─── THE DATA
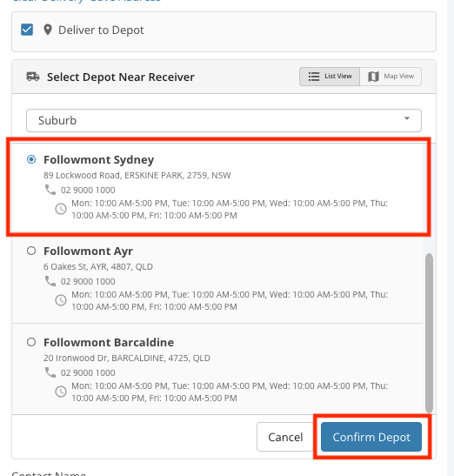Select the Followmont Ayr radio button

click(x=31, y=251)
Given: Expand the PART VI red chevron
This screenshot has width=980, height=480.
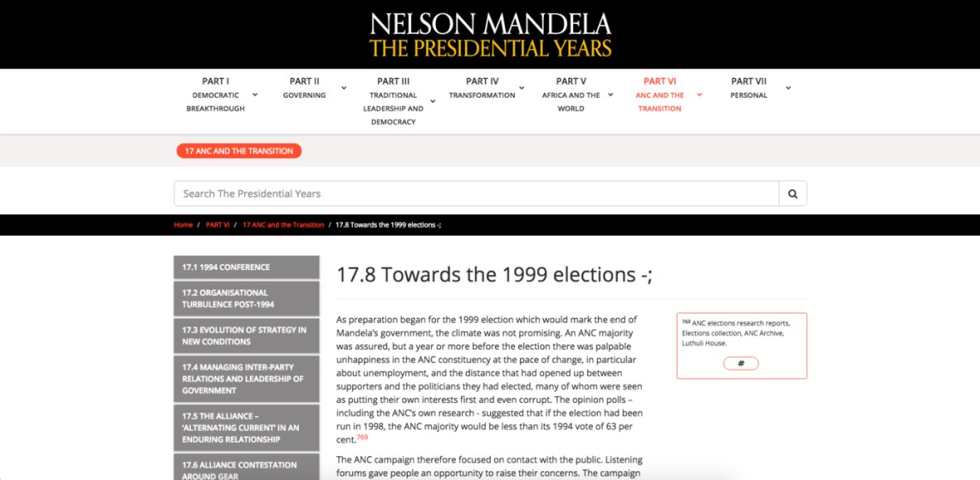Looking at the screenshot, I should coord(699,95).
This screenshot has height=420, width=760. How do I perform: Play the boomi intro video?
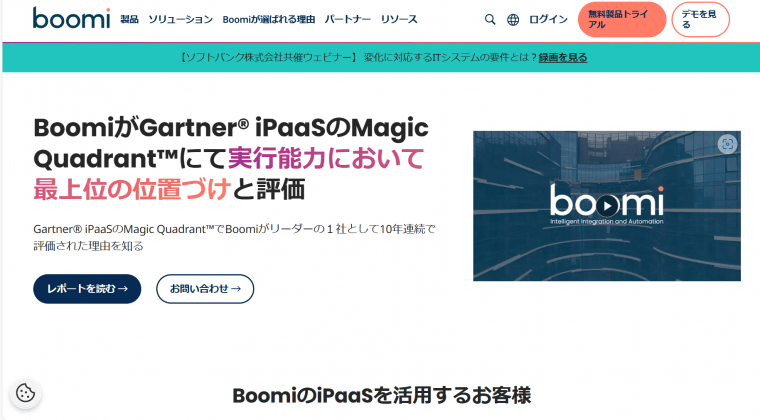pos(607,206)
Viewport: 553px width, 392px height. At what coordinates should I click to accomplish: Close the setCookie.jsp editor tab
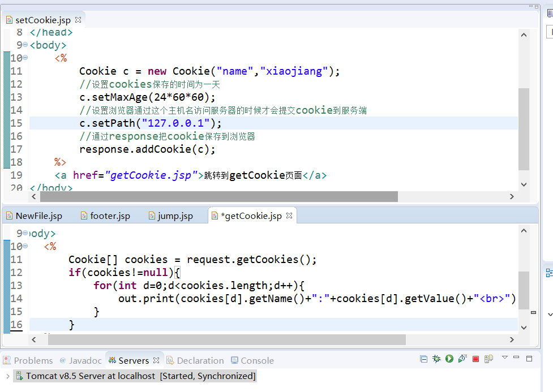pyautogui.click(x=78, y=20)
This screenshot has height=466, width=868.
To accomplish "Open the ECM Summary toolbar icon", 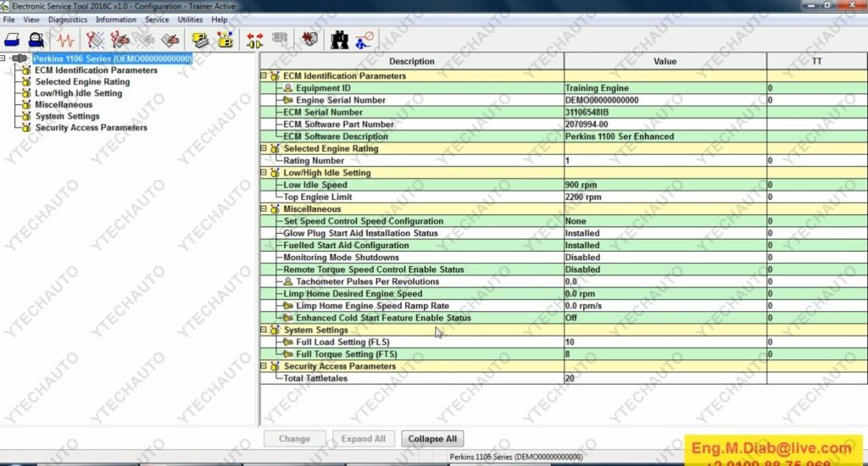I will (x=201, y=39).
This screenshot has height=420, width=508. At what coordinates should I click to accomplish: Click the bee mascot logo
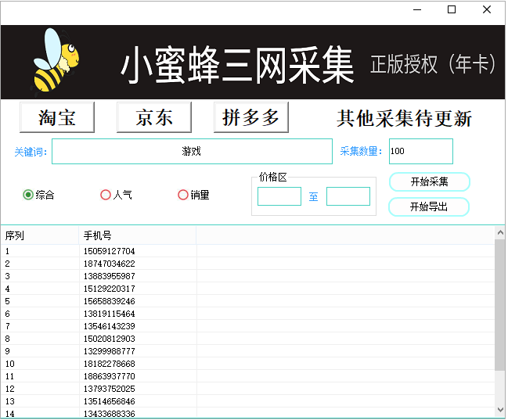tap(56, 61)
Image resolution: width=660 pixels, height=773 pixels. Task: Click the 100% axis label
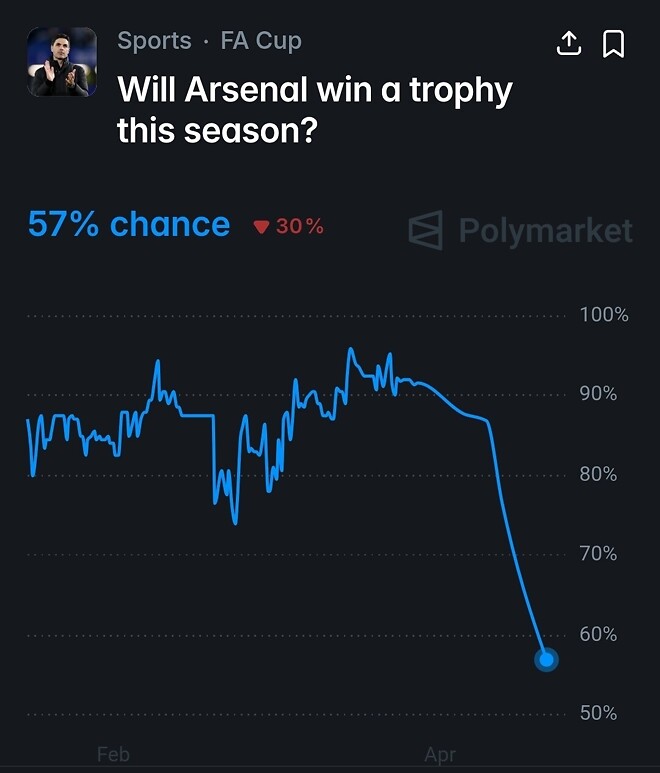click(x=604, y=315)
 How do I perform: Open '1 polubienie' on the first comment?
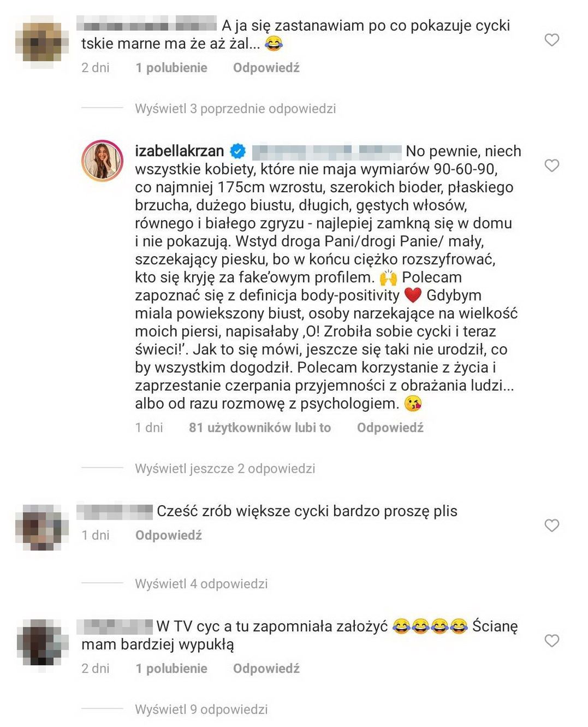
──────
▸ **THE PROBLEM**: Within the entries above, the lines from the one with "Image resolution: width=660" through the final line are to be printed exactly, with the pictures removed.

▸ **SOLUTION**:
Image resolution: width=660 pixels, height=773 pixels. Task: Click the 100% axis label
click(x=604, y=315)
 How do I perform: Open '1 polubienie' on the first comment?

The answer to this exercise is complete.